Okul Sütü Komisyonu: İllerde vali yardımcısı başkanlığında il gıda tarım ve hayvancılık müdürlüğü, il milli eğitim müdürlüğü, defterdarlık ve il sağlık müdürlüğü temsilcilerinden oluşan ve sekreteryası il milli eğitim müdürlüğünce yürütülen komisyon.

Demek ki her ilin Okul Sütü Komisyonu ayrı olup,  o ilin bürokrat ve devlet memurlarından oluşan beş kişicik bir gruptan oluşmaktaymış… Gayrıihtiyârî, memleketin her ilinde üniversite açan iktidar, komisyona neden bir-iki de akademisyen katmaya heves etmemiş, diye düşünüyor insan…

Okul Sütü Komisyonunun yetkisi de sorumluluğu da çok büyük, Sevgili Okur…  Milli Eğitim Bakanlığı’nın yayımladığı Okul Sütü Programı Uygulama Rehberi’nde görüldüğü üzere o beş kişicik:
1.       Kendilerine yapılan “yüklenicilik ve alt yüklenicilik” başvurularını değerlendirip karara bağlamakta;
2.      “Gelen sütlerin uygunluğunu” kontrol etmektedir.

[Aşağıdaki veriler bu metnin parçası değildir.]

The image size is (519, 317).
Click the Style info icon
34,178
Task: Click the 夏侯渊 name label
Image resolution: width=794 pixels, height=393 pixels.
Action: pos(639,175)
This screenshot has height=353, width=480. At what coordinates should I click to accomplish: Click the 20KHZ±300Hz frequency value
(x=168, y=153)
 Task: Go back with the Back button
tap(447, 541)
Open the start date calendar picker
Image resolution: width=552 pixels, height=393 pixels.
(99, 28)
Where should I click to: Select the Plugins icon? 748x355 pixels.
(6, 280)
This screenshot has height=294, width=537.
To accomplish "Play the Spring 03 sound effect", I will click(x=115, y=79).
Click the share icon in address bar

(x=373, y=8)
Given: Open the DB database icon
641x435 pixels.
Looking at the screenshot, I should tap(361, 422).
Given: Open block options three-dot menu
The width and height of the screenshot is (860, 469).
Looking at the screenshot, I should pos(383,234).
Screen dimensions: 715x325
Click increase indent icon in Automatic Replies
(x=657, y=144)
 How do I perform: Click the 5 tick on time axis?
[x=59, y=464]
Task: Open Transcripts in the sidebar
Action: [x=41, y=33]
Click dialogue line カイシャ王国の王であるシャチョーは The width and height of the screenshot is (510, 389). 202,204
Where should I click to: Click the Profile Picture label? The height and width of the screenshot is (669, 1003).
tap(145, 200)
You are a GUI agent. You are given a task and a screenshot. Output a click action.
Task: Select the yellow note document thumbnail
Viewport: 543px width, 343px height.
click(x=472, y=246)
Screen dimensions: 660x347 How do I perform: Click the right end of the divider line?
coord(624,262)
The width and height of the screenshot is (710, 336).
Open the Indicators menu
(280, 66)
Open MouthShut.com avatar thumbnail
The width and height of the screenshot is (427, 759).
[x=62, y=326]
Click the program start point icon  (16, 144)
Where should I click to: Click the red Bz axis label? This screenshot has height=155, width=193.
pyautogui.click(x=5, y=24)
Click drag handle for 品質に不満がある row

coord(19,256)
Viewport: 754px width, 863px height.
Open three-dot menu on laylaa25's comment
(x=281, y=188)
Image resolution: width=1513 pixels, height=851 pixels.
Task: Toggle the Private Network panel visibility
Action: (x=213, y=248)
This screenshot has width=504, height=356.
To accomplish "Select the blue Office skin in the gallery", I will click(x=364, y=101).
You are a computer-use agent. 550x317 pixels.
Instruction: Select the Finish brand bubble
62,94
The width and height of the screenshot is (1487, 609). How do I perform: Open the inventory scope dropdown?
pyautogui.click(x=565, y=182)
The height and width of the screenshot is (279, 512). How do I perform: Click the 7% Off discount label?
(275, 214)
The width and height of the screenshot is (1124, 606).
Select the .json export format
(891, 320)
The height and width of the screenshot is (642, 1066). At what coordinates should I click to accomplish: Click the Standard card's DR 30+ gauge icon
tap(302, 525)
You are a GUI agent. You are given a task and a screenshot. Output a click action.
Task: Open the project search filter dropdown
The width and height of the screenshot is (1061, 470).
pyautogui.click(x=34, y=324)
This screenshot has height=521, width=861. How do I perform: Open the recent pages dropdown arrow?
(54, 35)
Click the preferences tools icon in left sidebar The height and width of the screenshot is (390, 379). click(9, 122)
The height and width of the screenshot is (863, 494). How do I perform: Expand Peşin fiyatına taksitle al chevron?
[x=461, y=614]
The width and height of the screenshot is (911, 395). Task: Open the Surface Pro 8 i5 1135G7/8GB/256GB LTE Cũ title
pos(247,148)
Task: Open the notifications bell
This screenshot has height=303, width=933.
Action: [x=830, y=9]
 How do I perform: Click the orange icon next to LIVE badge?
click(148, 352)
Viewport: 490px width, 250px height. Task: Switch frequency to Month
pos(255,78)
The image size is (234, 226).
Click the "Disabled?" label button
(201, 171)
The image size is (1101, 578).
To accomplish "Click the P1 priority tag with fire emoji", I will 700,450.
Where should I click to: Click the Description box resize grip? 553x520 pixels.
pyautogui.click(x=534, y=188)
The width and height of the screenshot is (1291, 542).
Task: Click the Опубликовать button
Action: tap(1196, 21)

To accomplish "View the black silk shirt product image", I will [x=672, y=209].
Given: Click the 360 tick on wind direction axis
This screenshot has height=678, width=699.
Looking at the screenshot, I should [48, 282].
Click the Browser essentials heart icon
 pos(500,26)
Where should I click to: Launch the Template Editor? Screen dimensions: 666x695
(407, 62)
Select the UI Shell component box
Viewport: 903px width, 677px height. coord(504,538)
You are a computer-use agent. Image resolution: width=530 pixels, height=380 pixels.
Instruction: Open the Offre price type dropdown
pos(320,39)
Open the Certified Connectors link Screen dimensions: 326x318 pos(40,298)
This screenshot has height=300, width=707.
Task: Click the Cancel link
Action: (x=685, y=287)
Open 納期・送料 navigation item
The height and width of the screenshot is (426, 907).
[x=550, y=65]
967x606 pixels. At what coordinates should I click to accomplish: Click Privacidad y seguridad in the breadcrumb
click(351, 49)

Evvela, “yüklenicilik ve alt yüklenicilik” tanımlamasından anlaşılıyor ki, Komisyon tarafından, şartlara uygundur, diye seçilen bir firma, bir başka firmaya yani taşerona sütçülük yaptırabiliyor… İtiraf etmeliyim, mesele çocuklarımızın içeceği sütler olunca, doğrusu, taşeron firma fikri kulağa hiç mi hiç hoş gelmiyor!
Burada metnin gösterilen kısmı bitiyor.